Anthony Stephens

Personal information
- Full name: Anthony Stephens
- Nationality: British
- Born: 9 July 1987 (age 38) Reading, England
- Height: 1.75 m (5 ft 9 in)

Sport
- Sport: Swimming
- Club: Swansea HPC

Medal record
Men's swimming
Representing Great Britain
Paralympic Games
| Silver medal – second place | 2004 Athens | 200 m freestyle -S5 |
| Bronze medal – third place | 2004 Athens | 100 m freestyle – S5 |
| Bronze medal – third place | 2004 Athens | 50 m freestyle – S5 |
| Bronze medal – third place | 2004 Athens | 4x50 m freestyle relay– S5 |
| Bronze medal – third place | 2008 Beijing | 200 m freestyle – S5 |
IPC European Championships
| Gold medal – first place | 2009 Reykjavik | 50 m butterfly S5 |
| Gold medal – first place | 2009 Reykjavik | 50 m backstroke S5 |
| Silver medal – second place | 2009 Reykjavik | 50 m freestyle S5 |
| Silver medal – second place | 2009 Reykjavik | 100 m freestyle S5 |
| Silver medal – second place | 2009 Reykjavik | 4x50m medley relay 20pts |
| Silver medal – second place | 2014 Eindhoven | Men's 200m freestyle S5 |

= Anthony Stephens =

British Paralympic swimmer

Anthony Stephens (born 9 July 1986) is a British swimmer who has participated in three Paralympic Games, winning five medals.

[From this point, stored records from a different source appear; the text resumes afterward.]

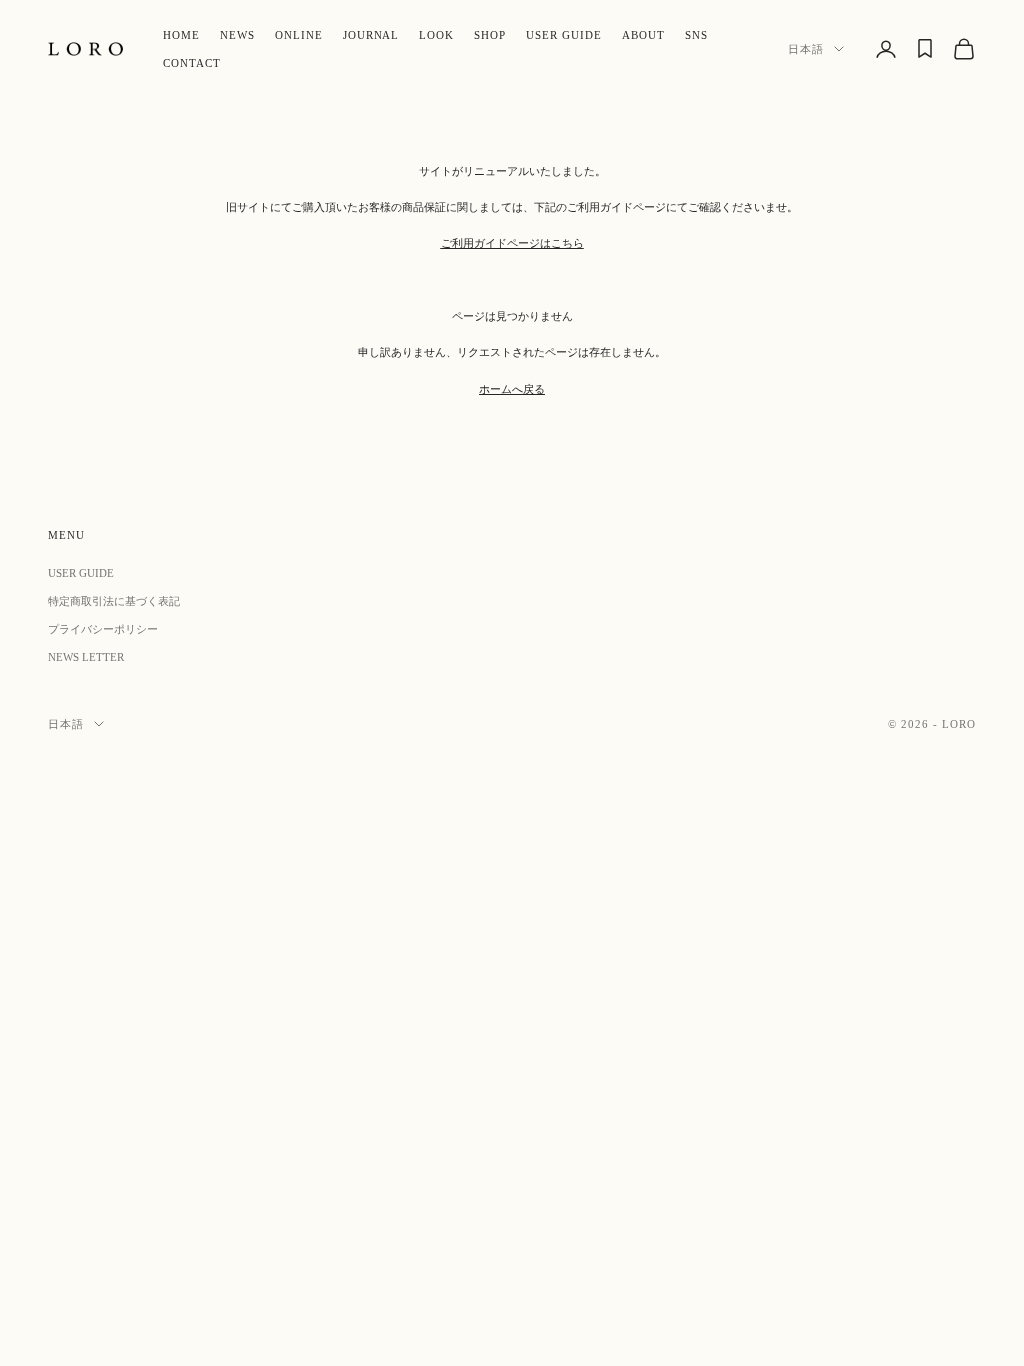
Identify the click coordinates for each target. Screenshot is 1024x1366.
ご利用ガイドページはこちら (512, 243)
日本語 (806, 49)
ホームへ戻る (512, 389)
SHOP (490, 35)
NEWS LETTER (86, 657)
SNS (696, 35)
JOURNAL (371, 35)
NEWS (237, 35)
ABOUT (643, 35)
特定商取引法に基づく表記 (114, 601)
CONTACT (192, 63)
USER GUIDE (564, 35)
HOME (181, 35)
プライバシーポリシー (103, 629)
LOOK (436, 35)
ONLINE (299, 35)
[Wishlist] (925, 48)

He competes in S5 classification events.

==Career==
Stephens began swimming at the age of three and by eight he was competing in national events. In 2003 he entered the British Championships taking gold in both the 200m Freestyle and 150m Individual Medley. He was selected for the Great Britain team in the 2004 Summer Paralympics in Athens. There he competed in seven events, the 50m, 100m and 200m Freestyle (S5), the 50m Backstroke (S5), 200m Individual Medley (S5) and the 4x50m Freestyle (20pts) and 4x50m Medley (20pts) relays.